▶ [Source text]:
::::::

In slash in general, people will cling to their slashing because they've already decided that they believe a character is of one sexual preference over the other. I'll have to agree with you in that slashing isn't about slapping a sexual preference on a character and sticking by it ( my reasoning at least) - but I'm saying a lot of times that's the intent behind slash writing. So in the event that such is the reasoning behind why some people slash, and since people do go back to the books to prove their point (i.e. "Oh look what Harry did here! He's obviously gay!" [ personal pet peeve of mine ])- if they really want to look at the facts that JK lays down for her readers about a character's sexual preference, most likely they'll find that they all lead up to the character being straight.

In terms of slash shipping, I think some rabid shippers will disagree with you. That's what annoys me - claiming their ship is better than another's because by their logic, their prefered ship is the only ship that's relevent and true and that's how it's supposed to be.

Er... I doubt I've conveyed what I wanted to, but oh well! I'll try again later?

Date: 2003-03-08 05:54 pm (UTC)
From: [identity profile] yourpoison.livejournal.com
wow. people are weird. ahahaha. i mean, i knew that, but i must cling to the intelligent circles in the fandom so tightly that i ignore and don't pay any attention to the general drift of things, because i've never actually read people expounding on those opinions ><;;

the term `slash' began as merely the term for pairing two characters not paired in canon. it began to kirk/spock and describe the "/" between their names, meaning the -pairing- of them in a romantic way. thus, for most of x-files' existence, you could classify mulder/scully fanfic as slash.

so if it's canonical, then it's not um... necessary to slash. thus, writing 6th season spike/buffy is slash (you could replace this with same-sex names in some show that allows it, plot-wise), but 7th season buffy isn't.
say-- i agree with [livejournal.com profile] mamadeb on this, and think it's rather obvious. for example-- `queer as folk' isn't slash-- isn't even slashy. it's got established gay relationships-- and that's the key word-- established. there's no trangression, no subversion or reinterpretation of text in order to pair people that are already paired together or even implied to be.

thus slash, by nature isn't canonical, otherwise you just have a show/book about gay people.

since people do go back to the books to prove their point

hmm. there are all sorts of issues here.
people do use canon text to prove all -sorts- of things that the author probably didn't intend to say within the text. this is rather standard lit-crit practice, and i did have a post where i wibbled on the whole idea of "meta", ie, altering a text like that to suit your theory.

::::::

▶ [Provided material]:
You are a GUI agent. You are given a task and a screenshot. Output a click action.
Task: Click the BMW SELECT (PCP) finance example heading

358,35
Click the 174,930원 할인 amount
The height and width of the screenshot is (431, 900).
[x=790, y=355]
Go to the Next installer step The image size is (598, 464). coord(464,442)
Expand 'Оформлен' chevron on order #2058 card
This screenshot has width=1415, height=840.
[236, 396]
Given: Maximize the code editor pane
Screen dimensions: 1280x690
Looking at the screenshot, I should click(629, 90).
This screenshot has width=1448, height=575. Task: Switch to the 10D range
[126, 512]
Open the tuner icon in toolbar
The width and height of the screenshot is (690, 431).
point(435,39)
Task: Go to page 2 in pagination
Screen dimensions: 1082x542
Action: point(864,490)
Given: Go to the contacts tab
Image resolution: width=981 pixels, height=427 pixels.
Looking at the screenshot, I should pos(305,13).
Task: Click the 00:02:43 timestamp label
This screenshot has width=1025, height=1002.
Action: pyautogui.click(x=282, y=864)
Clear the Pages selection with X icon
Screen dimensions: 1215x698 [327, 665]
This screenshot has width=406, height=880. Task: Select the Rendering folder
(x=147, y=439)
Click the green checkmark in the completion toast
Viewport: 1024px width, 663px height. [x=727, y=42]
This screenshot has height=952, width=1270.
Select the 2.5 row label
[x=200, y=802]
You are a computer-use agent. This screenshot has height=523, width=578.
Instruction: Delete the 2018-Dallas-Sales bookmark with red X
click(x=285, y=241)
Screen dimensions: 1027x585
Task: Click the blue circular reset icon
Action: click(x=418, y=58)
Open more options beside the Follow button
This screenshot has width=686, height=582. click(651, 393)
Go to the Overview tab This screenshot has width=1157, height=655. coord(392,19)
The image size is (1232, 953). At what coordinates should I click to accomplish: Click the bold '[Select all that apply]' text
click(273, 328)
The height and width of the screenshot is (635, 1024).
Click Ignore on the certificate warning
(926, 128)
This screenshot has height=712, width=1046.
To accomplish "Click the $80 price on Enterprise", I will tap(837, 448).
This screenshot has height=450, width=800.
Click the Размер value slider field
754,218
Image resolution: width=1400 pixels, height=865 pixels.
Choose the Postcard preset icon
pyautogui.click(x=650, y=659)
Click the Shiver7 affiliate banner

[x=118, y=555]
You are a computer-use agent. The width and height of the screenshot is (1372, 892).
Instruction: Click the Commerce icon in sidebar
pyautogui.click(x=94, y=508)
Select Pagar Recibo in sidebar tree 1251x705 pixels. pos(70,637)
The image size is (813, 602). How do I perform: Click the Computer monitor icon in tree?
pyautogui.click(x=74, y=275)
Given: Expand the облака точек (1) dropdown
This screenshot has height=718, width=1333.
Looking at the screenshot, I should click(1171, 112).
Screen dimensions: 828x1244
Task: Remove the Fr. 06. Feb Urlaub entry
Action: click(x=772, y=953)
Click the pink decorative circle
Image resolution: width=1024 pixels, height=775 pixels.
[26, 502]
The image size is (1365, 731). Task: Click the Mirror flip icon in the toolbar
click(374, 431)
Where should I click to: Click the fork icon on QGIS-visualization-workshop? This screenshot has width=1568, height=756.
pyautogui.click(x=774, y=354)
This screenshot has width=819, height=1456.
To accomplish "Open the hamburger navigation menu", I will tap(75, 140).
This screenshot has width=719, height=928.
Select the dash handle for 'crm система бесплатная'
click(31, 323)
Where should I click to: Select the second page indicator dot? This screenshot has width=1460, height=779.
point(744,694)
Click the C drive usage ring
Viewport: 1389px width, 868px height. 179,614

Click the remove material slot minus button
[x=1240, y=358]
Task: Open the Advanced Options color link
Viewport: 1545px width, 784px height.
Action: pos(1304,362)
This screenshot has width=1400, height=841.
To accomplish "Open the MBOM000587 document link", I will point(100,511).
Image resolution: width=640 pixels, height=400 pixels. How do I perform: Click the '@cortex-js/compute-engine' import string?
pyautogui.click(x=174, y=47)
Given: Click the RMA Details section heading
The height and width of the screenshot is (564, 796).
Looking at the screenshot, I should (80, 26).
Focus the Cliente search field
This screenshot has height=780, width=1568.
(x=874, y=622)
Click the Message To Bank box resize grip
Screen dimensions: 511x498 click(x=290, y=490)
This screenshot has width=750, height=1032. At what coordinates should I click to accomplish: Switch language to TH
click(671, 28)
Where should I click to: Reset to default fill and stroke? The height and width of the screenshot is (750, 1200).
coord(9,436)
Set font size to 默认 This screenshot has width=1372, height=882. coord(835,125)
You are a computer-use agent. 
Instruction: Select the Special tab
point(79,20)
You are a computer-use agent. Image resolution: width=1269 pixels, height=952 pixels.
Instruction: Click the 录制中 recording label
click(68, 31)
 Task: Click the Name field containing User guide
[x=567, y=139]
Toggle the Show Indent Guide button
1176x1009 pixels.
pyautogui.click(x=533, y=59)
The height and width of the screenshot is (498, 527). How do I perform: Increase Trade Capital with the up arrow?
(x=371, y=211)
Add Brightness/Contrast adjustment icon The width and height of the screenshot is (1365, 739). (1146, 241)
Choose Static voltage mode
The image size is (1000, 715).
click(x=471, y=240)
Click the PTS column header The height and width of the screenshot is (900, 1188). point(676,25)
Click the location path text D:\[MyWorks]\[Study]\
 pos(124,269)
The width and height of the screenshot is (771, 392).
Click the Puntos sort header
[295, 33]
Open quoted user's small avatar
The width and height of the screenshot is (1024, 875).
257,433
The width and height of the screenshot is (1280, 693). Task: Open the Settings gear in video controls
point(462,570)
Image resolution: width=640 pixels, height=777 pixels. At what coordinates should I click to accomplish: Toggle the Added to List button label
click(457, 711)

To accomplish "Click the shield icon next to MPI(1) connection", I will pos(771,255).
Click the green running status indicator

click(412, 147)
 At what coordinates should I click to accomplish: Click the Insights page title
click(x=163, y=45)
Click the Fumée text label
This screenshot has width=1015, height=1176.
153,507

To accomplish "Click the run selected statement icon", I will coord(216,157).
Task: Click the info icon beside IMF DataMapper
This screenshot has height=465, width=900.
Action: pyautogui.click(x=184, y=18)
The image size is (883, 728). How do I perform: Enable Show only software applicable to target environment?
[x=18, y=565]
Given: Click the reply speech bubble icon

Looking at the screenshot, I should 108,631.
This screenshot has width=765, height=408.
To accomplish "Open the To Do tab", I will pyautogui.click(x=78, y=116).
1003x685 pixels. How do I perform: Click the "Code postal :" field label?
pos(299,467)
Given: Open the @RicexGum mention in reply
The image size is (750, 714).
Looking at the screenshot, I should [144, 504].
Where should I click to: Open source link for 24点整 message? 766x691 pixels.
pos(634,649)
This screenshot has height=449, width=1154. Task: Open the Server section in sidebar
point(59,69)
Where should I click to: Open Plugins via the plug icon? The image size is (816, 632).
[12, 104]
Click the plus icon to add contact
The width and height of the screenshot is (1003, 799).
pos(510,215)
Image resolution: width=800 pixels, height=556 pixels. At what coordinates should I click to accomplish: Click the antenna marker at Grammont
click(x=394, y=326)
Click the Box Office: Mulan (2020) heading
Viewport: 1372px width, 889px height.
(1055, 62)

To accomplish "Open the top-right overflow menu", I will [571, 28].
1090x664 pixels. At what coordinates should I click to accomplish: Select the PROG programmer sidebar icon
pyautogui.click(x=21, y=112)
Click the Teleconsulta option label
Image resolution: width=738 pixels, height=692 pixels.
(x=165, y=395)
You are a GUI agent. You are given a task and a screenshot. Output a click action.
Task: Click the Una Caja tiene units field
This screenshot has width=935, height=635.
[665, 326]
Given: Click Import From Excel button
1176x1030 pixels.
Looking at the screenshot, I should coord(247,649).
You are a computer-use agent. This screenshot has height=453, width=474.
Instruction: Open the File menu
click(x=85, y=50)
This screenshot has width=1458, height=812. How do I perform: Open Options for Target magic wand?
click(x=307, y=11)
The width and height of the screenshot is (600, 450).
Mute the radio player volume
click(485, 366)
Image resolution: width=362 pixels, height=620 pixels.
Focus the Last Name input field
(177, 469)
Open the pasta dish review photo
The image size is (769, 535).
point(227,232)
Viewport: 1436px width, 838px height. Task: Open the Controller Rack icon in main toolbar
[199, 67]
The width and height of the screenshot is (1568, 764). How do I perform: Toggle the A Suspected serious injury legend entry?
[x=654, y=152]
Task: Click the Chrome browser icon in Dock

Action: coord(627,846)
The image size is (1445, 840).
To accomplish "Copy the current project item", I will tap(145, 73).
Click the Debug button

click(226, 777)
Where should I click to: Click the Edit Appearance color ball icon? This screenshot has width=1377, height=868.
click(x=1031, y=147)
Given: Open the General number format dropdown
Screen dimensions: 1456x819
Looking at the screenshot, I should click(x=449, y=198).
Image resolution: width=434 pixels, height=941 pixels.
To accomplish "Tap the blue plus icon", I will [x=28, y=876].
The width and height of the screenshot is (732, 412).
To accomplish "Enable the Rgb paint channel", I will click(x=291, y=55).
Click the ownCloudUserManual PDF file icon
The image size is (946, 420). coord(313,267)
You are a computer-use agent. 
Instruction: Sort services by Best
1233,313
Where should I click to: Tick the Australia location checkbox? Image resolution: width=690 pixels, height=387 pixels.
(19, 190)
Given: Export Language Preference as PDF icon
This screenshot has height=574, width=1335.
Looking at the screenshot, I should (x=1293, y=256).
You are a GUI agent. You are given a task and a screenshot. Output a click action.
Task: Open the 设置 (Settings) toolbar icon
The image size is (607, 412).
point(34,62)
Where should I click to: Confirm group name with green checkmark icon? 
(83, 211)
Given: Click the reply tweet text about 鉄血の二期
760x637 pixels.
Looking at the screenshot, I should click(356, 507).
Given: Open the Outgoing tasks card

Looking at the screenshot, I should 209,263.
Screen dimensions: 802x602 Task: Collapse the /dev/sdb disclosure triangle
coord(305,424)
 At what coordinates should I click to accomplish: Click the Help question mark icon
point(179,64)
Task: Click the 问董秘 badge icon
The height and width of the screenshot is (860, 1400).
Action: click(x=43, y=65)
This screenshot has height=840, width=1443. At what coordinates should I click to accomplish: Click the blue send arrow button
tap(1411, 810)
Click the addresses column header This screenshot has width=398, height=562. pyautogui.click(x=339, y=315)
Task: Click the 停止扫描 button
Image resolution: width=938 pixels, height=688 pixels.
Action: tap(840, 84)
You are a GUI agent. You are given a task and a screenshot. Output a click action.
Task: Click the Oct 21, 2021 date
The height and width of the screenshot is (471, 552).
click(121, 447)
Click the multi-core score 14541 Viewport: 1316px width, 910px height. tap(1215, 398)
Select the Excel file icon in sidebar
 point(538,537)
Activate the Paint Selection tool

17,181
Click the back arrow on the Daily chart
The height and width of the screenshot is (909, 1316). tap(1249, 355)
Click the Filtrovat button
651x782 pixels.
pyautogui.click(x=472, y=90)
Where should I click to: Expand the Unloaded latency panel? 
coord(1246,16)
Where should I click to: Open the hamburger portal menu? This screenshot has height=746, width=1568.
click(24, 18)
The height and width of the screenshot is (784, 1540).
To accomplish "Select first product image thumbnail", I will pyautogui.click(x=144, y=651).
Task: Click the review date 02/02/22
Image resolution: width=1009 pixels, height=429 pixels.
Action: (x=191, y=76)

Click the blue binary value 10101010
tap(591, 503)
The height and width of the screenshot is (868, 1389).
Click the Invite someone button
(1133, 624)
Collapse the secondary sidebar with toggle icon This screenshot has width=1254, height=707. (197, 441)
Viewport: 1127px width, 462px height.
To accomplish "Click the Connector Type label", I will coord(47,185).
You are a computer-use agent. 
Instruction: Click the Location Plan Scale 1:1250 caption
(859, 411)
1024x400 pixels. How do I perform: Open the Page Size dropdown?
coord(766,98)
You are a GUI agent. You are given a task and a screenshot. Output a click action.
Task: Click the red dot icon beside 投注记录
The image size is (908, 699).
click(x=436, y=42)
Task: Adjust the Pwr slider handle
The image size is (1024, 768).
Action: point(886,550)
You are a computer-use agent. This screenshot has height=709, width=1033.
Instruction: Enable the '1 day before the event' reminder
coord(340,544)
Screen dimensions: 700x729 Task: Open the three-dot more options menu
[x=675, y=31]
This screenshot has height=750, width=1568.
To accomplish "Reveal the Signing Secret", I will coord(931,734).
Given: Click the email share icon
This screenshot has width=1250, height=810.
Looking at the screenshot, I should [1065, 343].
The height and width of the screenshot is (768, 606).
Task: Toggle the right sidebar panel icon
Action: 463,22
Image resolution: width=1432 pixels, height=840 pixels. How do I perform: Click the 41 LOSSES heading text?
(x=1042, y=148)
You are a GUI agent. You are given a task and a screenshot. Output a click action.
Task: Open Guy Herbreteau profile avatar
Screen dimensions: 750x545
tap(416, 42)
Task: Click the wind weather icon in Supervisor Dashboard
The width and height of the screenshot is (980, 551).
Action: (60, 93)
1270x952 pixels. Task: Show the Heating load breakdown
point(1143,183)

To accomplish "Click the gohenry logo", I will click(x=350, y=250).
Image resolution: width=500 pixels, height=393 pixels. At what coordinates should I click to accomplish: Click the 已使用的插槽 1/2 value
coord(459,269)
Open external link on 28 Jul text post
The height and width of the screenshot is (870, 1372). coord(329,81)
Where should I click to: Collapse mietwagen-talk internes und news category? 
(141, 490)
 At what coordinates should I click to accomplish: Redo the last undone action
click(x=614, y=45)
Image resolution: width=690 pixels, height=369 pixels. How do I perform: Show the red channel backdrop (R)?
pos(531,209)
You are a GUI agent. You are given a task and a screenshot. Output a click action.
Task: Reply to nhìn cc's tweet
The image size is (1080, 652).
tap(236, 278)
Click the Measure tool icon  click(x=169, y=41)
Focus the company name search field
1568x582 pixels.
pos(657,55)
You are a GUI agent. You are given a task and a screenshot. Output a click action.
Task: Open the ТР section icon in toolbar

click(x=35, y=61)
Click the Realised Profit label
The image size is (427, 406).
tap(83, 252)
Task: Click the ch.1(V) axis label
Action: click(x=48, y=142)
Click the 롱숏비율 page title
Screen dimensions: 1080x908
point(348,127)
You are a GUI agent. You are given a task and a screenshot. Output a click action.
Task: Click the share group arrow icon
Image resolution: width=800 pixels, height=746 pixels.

::::::

▶ [Task to carry out]: Output the passage of the slash fiction discussion that begins with "Date: 2003-03-08 05:54" and ends after "season buffy isn't.", copied word for word. Work only from the discussion of slash fiction, not from the records.

▶ [Written response]:
Date: 2003-03-08 05:54 pm (UTC)
From: [identity profile] yourpoison.livejournal.com
wow. people are weird. ahahaha. i mean, i knew that, but i must cling to the intelligent circles in the fandom so tightly that i ignore and don't pay any attention to the general drift of things, because i've never actually read people expounding on those opinions ><;;

the term `slash' began as merely the term for pairing two characters not paired in canon. it began to kirk/spock and describe the "/" between their names, meaning the -pairing- of them in a romantic way. thus, for most of x-files' existence, you could classify mulder/scully fanfic as slash.

so if it's canonical, then it's not um... necessary to slash. thus, writing 6th season spike/buffy is slash (you could replace this with same-sex names in some show that allows it, plot-wise), but 7th season buffy isn't.